Con el tiempo, La Salina se incorporó a ese mundo. Inicialmente, los españoles bautizaron al pueblo como “el pueblo de la sal”. Más tarde, cuando lo incorporaron a la encomienda de Chita, el nombre fue modificado a La Salina de Chita.5 Como súbditos de la Corona española, los habitantes indígenas de La Salina pagaban parte de su tributo real en sal.6 Aparentemente, esta obligación no era una carga excesiva. Las listas de los tributos del siglo XVII documentan un pequeño, pero notorio, incremento en la población local, de 51 hogares en 1602 a 58 en 1636 y a 77 en 1690.7 Este crecimiento moderado muestra cómo la sal estableció que la historia de La Salina se apartara de las tendencias generales en Colombia y a lo largo de América, donde el colapso de la población indígena fue casi universal. La fabricación de la sal le permitió a La Salina retener a su población, debido a que la residencia legal como indios incluía el acceso a la producción de sal.8

Existen pocos indicios de que la Corona hubiera buscado algún tipo de intervención o control sobre la elaboración de la sal en el siglo XVII, aunque un funcionario mencionó la vertiente que era usada para hacer la sal que los comerciantes vendían en Pamplona.9 Hay dos referencias a La Salina en el archivo de ese siglo. Las dos registran disputas entre el encomendero y los pobladores indígenas.10 El Gobierno real permaneció como una fuerza distante hasta cuando las reformas Borbónicas del siglo XVIII, que rehicieron la relación entre los gobernantes y los gobernados a lo largo de la América Hispánica, establecieron un contacto más próximo entre La Salina y el Estado colonial.

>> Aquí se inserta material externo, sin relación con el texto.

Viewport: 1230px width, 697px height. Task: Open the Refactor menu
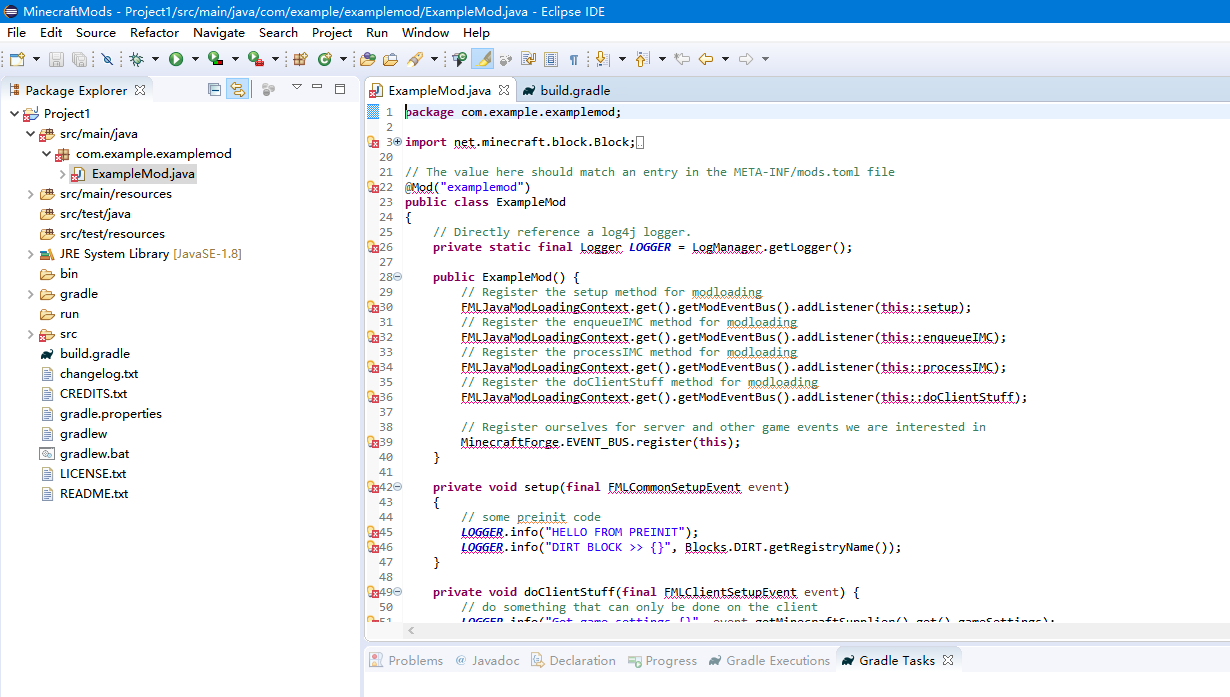(154, 32)
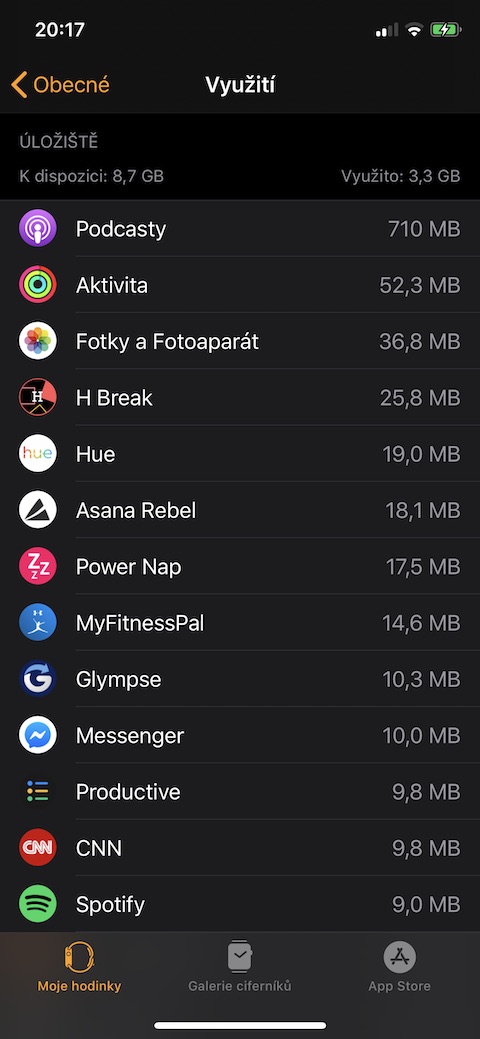Tap the Podcasty app icon
Screen dimensions: 480x1039
click(37, 229)
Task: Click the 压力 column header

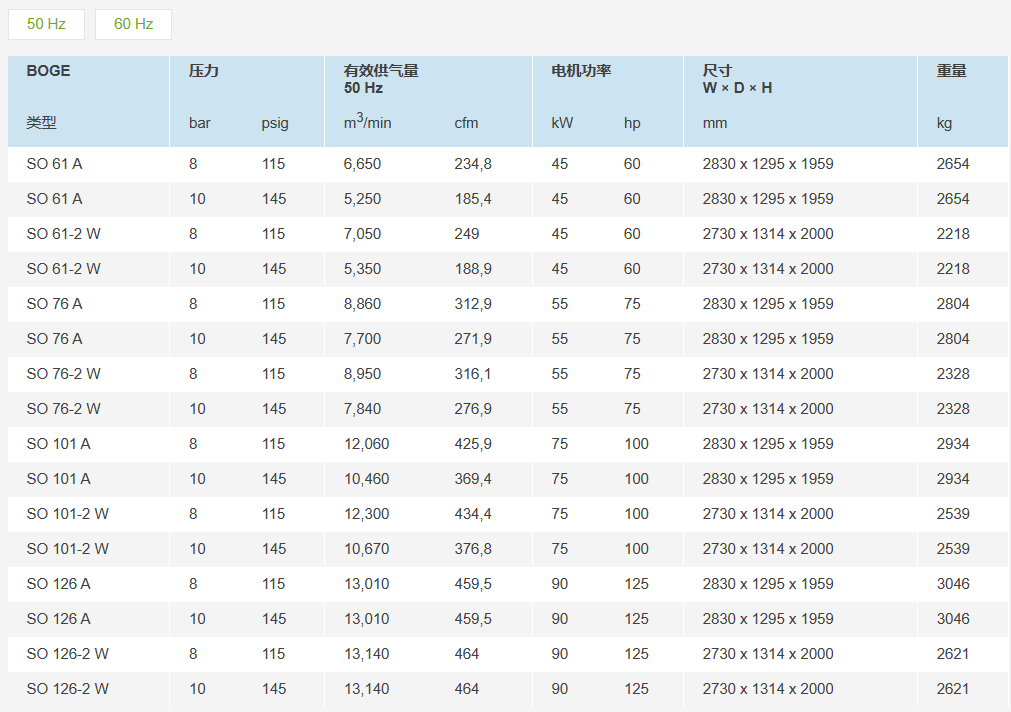Action: (x=203, y=71)
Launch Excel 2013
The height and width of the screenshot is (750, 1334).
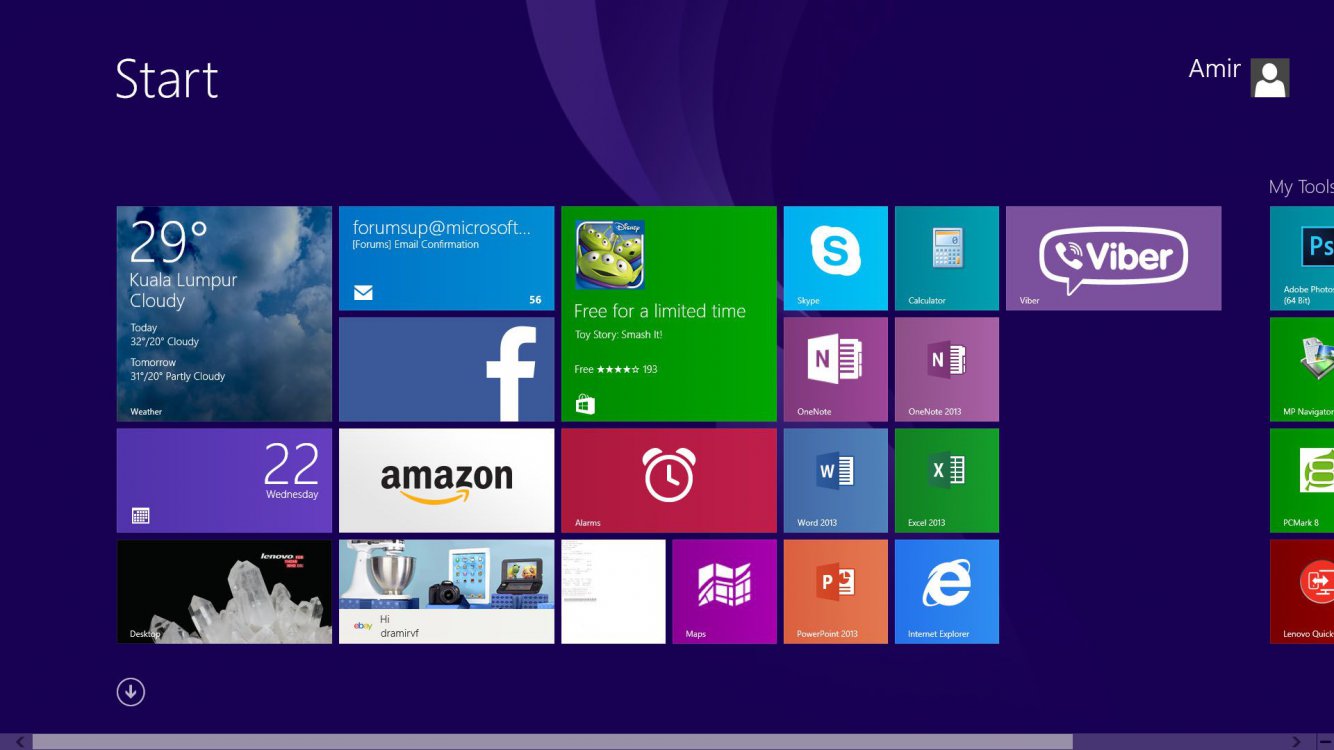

Las reformas comenzaron en la Nueva Granada con el primer intento por establecer un nuevo virreinato en 1723, aunque la medida solo tuvo cierto éxito hasta 1739. Transcurrirían algunas décadas para que se reformaran la tributación y la tenencia corporativa de la tierra y para así dar comienzo a ciertas transformaciones en la vida de la Nueva Granada.11 En la cordillera Oriental, el mayor impacto resultó de la implementación de los monopolios, incluido el de la sal, y la reorganización de la alcabala.12 En las tres décadas posteriores a la introducción de esos impuestos, el monopolio del tabaco era la renta más lucrativa del tesoro real, seguido de la alcabala, los aranceles de aduana y el monopolio sobre el estanco de aguardiente.13

Los registros del siglo XVIII muestran un contacto creciente entre los residentes de La Salina y los representantes del Estado colonial, aunque a menudo la evidencia proviene de denuncias de abusos cometidos por parte de los vecinos a los indios locales o indígenas.14 En 1774, los indios de La Salina elevaron una demanda en contra de Salvador García por abigeato. Cuatro años más tarde, José María Campuzano y Lanza, un corregidor de Tunja, informó: “Que por cuanto en la declaracion tomada a los naturales de aquel pueblo resultaba que Don Manuel Guarín, administrador o superintendente de la Salina que se hallaba en aquel pueblo causaba grandes extorsiones a los indios y los maltrataba con azotes y golpes”.15 Guarín fue destituido de La Salina y se le ordenó pagar los daños. Sin embargo, Campuzano no estaba ahí para proteger a la comunidad indígena de La Salina, sino para desalojarla. Él era uno de los funcionarios de la Corona encargados de apartarlos de sus resguardos para que otros reclamaran la tierra y le dieran un mejor uso. Los intentos previos a estos desalojos fueron tentativos, e involucraron a menos de una docena de comunidades. Pero, en la década de 1770, bajo el mando del virrey Francisco Antonio Moreno y Escandón, la campaña se volvió incisiva: se desalojaron 60 comunidades que fueron reasentadas en tan solo 27 resguardos.16 La población indígena de La Salina se disminuyó, lo que la convirtió en un blanco obvio para la reubicación, sobre todo porque el pueblo tenía una población de 302 personas no indígenas.17

Una vez desalojados de sus tierras, los 153 indígenas legalmente reconocidos que vivían en La Salina fueron trasladados al resguardo vecino de Chita. Campuzano describió ese evento, revelando que, en el proceso de los dos siglos posteriores a la conquista, aún perduraban algunos elementos de la cultura Lache:

Y por cuanto tiempo de la formación de la lista se presenciarón al señor juez porción de indios, mozos, reservados por quebraduras en el vientre dimanados de los terribles golpes que se dan en el brutal, gentilicio y supersticioso juego que en sus festividades usan con el nombre de la Muma, prohibe y extingue para en lo sucesivo tan pernicioso abuso, imponiendo como impone a los contraventores la pena de cien azotes y quince dias de prisión.18

Los informes sobre el reasentamiento no contienen referencias a la elaboración de sal o a las vertientes. Campuzano afirmaba que el resguardo valía menos que otros en la región, a lo sumo 1200 pesos, precio que incluía el derecho a explotar las vertientes. Al final, la comunidad vecinal solo pagó 1000 pesos por el resguardo y los privilegios de administrarlo. Este era un precio impresionantemente bajo, si se parte de la base de una industria que produciría más beneficios que cualquiera otra en el oriente de Boyacá durante el siguiente siglo, pero los herederos de estos vecinos compradores no pudieron reclamar gran parte de esa riqueza. El control colectivo de la producción de la sal sería efímero.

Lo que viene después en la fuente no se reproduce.